### Leestekst
★ ★ ★ ★ ★

Het oeverloze gepraat achteraf doet dat: leugens kunnen weliswaar de
dode niet weer tot leven wekken maar wat zij wél doen, is dit: zij
proberen te ontkennen dat de dode een resultante is van een moord en
derhalve trachten zij om van een persoonlijke veroorzaker van iemands
dood, een onpersoonlijke oorzaak te maken.
Er
zijn een aantal beproefde methoden welke in staat zijn om moord
gemakkelijker te maken door die te verdoezelen. De eerste is de
gedeelde verantwoordelijkheid: niet één dader maar een groep is
verantwoordelijk en dus eigenlijk niemand - een methode die benut
wordt in het executiepeloton met de ene losse flodder tegenover de
tien echte kogels, wat ervoor zorgt dat niemand als dader kan worden
aangewezen in geval bijvoorbeeld later de executie onterecht zou
blijken. Een volgende is het groter maken van de afstand tussen dader
en slachtoffer, zowel in ruimte als in tijd maar ook in taal,
bekendheid en zo meer. Wat lang geleden is, hoeft niet meer zo nodig
te worden onderzocht en wat ver van mijn bed is, raakt mijn koude
kleren niet. Nog een andere methode is demonisering, naast
economische motieven of nog andere in feite niet ter zake doende
redenen die tot doel hebben elkeen zand in de ogen te strooien
terwijl zij een beroep doen op oneigenlijke driften en verlangens.
Moord op criminelen of wie (ingevolge demonisering) daarvoor
doorgaan, is niet erg omdat (al dan niet vermeende) misdadigers
zogezegd geen groot verlies kunnen vormen en hetzelfde geldt voor
ouderen, ongeborenen en zieken; in die gevallen brengt de moordenaar
geen kwaad in de wereld - integendeel, zo wordt dan geoordeeld. De
nazi's vernietigden massa's mensen over wie zij oordeelden dat zij
teveel geld kostten aan de maatschappij.

★ ★ ★ ★ ★

### Aangeleverde records
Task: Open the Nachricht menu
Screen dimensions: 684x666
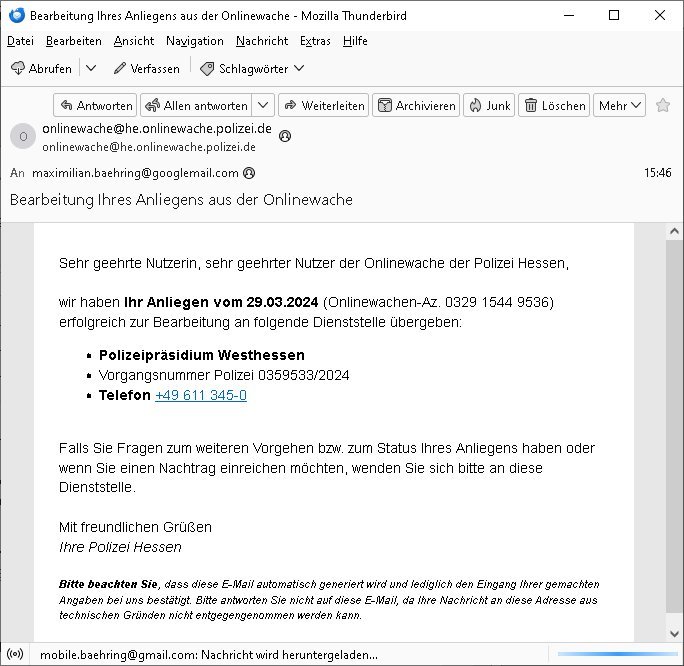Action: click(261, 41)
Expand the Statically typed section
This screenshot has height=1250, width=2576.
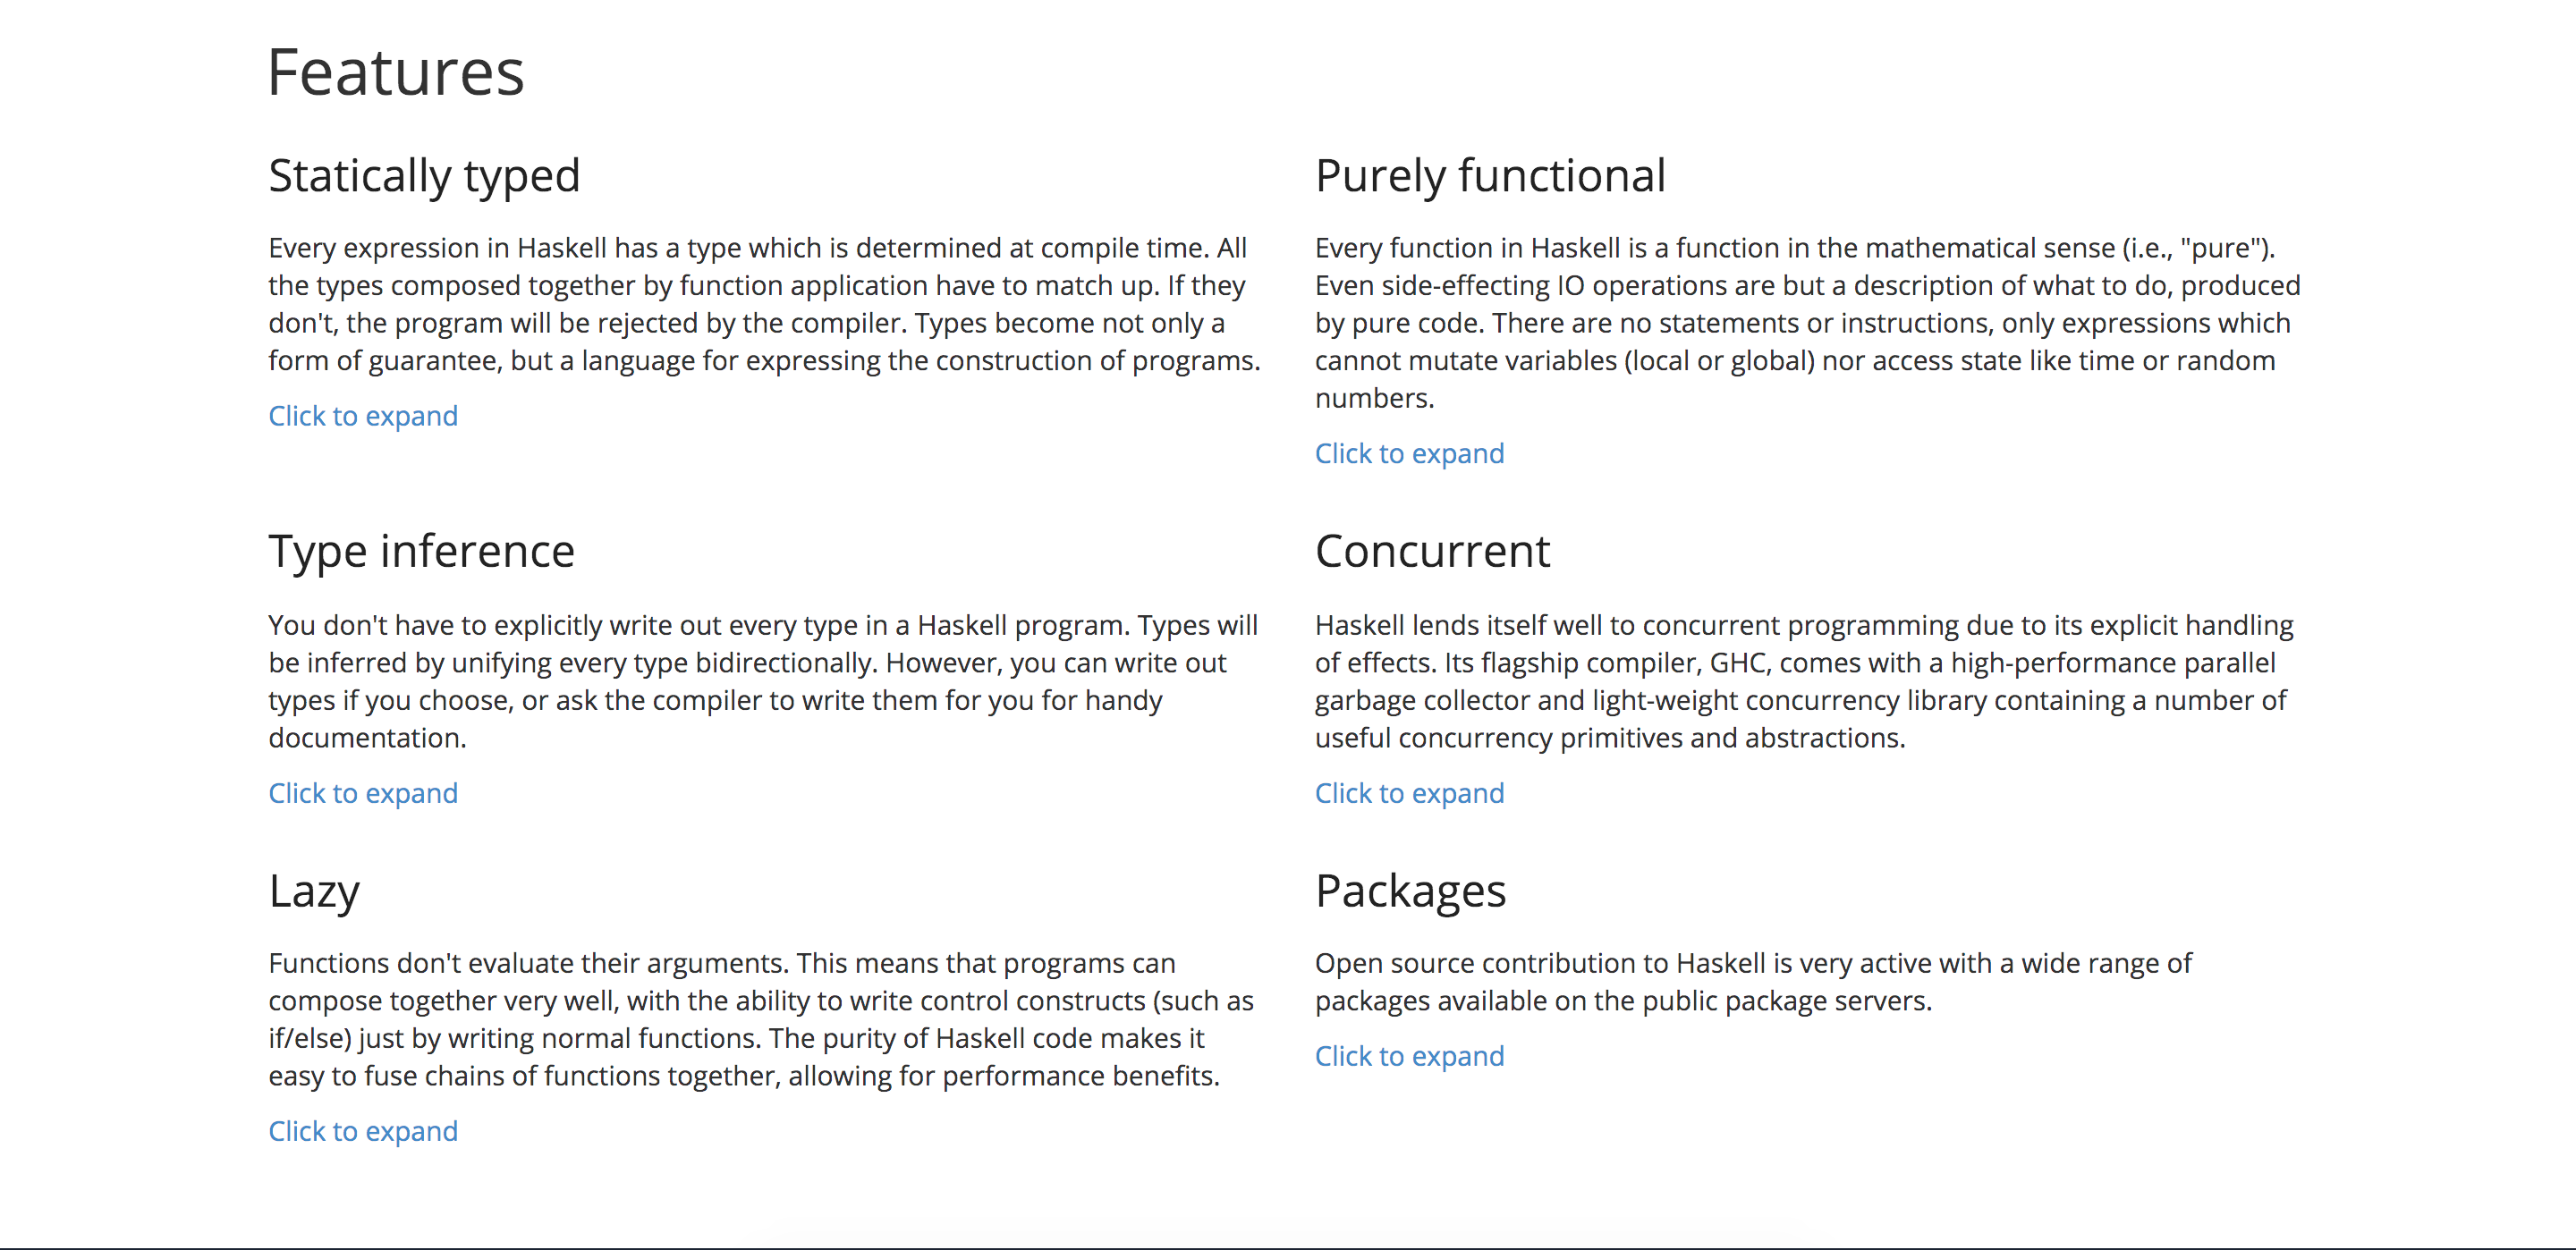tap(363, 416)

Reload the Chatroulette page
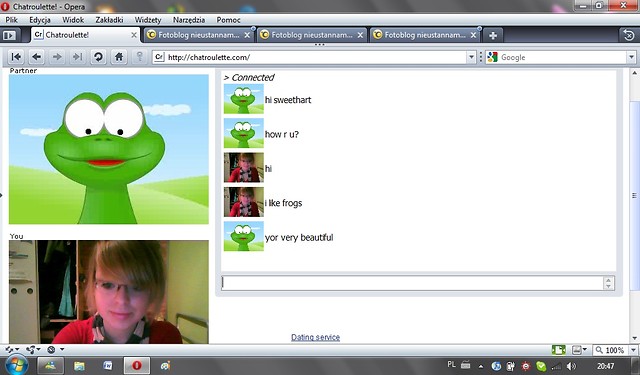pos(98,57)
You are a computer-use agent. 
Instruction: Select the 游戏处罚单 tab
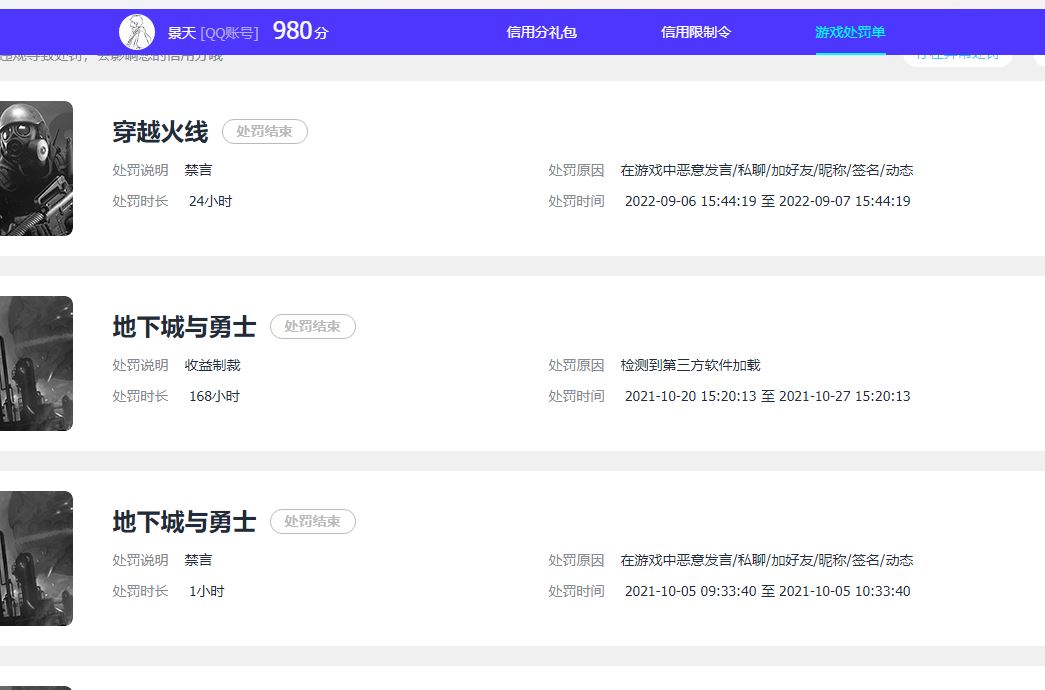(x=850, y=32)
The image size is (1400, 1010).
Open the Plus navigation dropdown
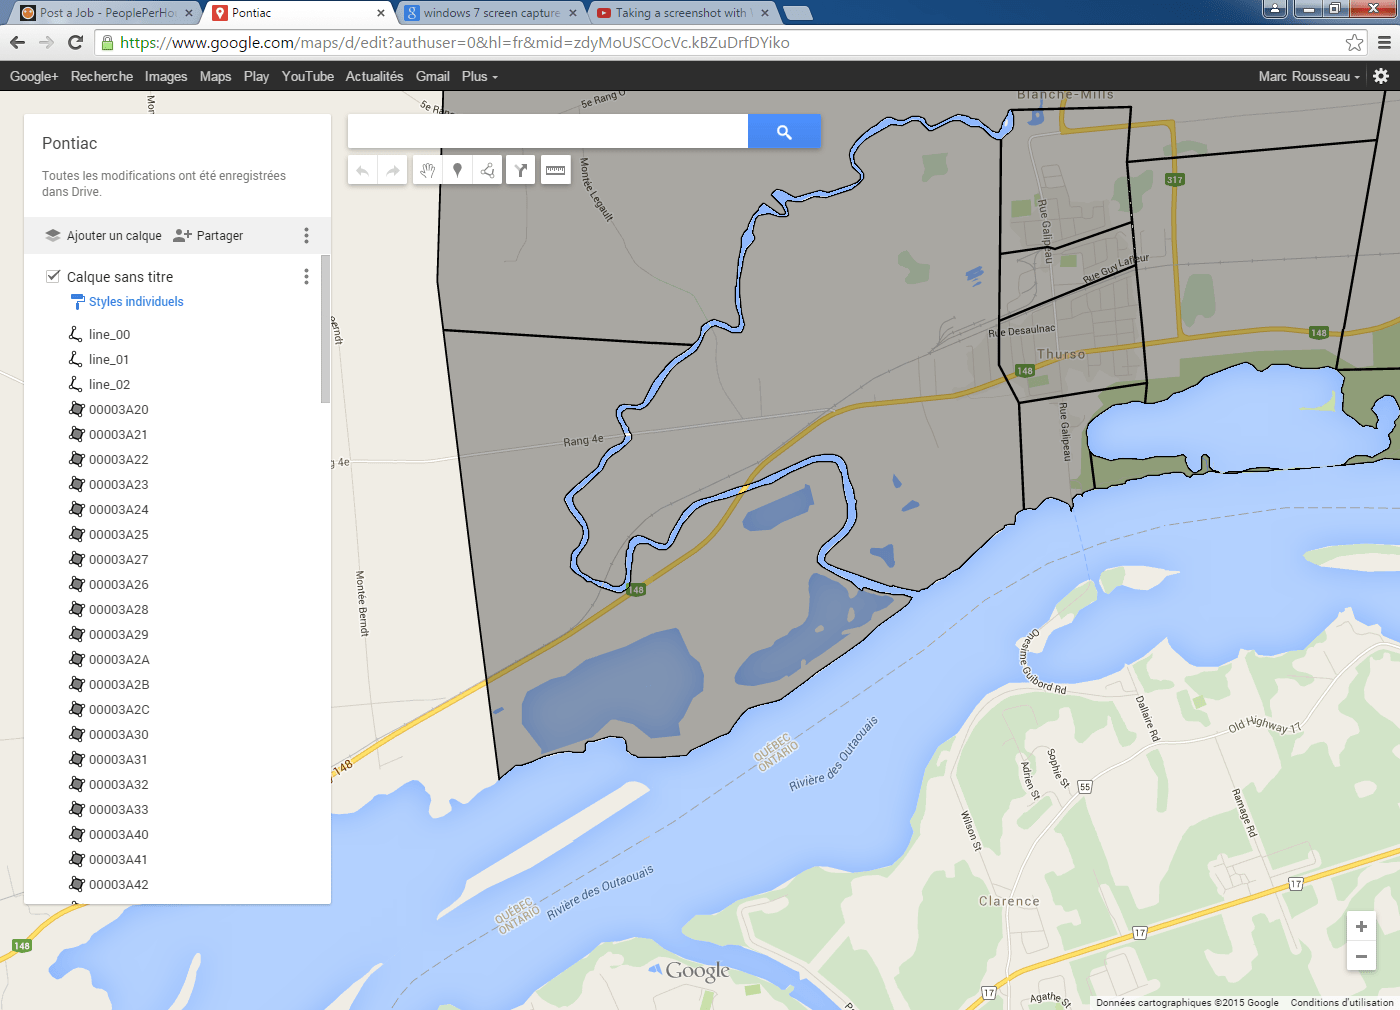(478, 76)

★ ★ ★ ★ ★

### Jouw opdracht
**1.** Geef alle records hierboven regel voor regel ongewijzigd opnieuw weer en laat de afbeeldingen daarbij weg.
**2.** Ga verder met de leestekst over het verdoezelen van moord, aansluitend op de laatste zin.
De leestekst en de records hebben een verschillende herkomst.

### Antwoordenlijst
**1.**
Task: Open the Nachricht menu
Screen dimensions: 684x666
Action: click(261, 41)
Expand the Statically typed section
This screenshot has height=1250, width=2576.
tap(363, 416)

Reload the Chatroulette page
pos(98,57)
You are a computer-use agent. 
Instruction: Select the 游戏处罚单 tab
(x=850, y=32)
The image size is (1400, 1010).
Open the Plus navigation dropdown
(478, 76)

**2.**
De
bestaansreden van de media, de zogenaamde 'vierde macht', is de
waarheid aan het licht te brengen en derhalve de leugen te
bestrijden, wat uiteindelijk de bescherming van het leven ten goede
komt. Journalisten roepen verantwoordelijken ter verantwoording in
het openbaar en stichten zodoende een rechtspraak die wordt
bijgewoond door een publiek waarvan principieel iedereen deel
uitmaakt en dat in feite als rechter zal functioneren, bij uitstek
ter gelegenheid van verkiezingen. Maar waar journalisten dulden dat
de vragen die zij tot de verantwoordelijken richten, beantwoord
worden met een gepraat dat klinkt zoals een antwoord omdat het geluid
voortbrengt, terwijl het eigenlijk elk mogelijk antwoord verbergt op
zo'n manier dat de toehoorder het niet eens merkt, doen zij hun werk
niet naar behoren.
Uiteraard
verraden zich de leugenaars maar zij doen dat slechts voor de meest
verstandigen onder de toehoorders terwijl het groot publiek vooral de
tijd en de energie mist om daar lang genoeg bij stil te staan: het is
niet de taak van jan met de pet maar die van de journalist om ook
duidelijk te maken dat het om leugens gaat waar ondervraagden de
media misbruiken om mensen zand in de ogen te strooien. Temeer daar
het zoals gezegd inderdaad gaat om zaken van leven en dood.
Plato
leefde 2400 jaar geleden en heel terecht keert de hedendaagse
filosoof Michel Foucault inzake de moeilijke waarheidskwestie terug
naar de Socratische dialogen want er is kennelijk niets nieuws onder
de zon.
(Wordt
vervolgd)
(J.B., 2
september 2020)
01-09-2020
Het tijdperk van de leugens - Aflevering 4: Waarheid en moed
Het
tijdperk van de leugens
Aflevering
4: Waarheid en moed
De
parrhêsia of het vrijmoedige spreken heeft te maken met de
alêtheia (het ont-dekken van de waarheid in de filosofie)
maar ook met de politeia (de macht) en met het êthos
(in de psychê) zoals bij uitstek bij Socrates "die
liever de dood trotseert dan afziet van het waarheidspreken, maar dit
waarheidspreken niet uitoefent door op het podium, in de
Volksvergadering, voor het volk onverbloemd te zeggen wat hij denkt.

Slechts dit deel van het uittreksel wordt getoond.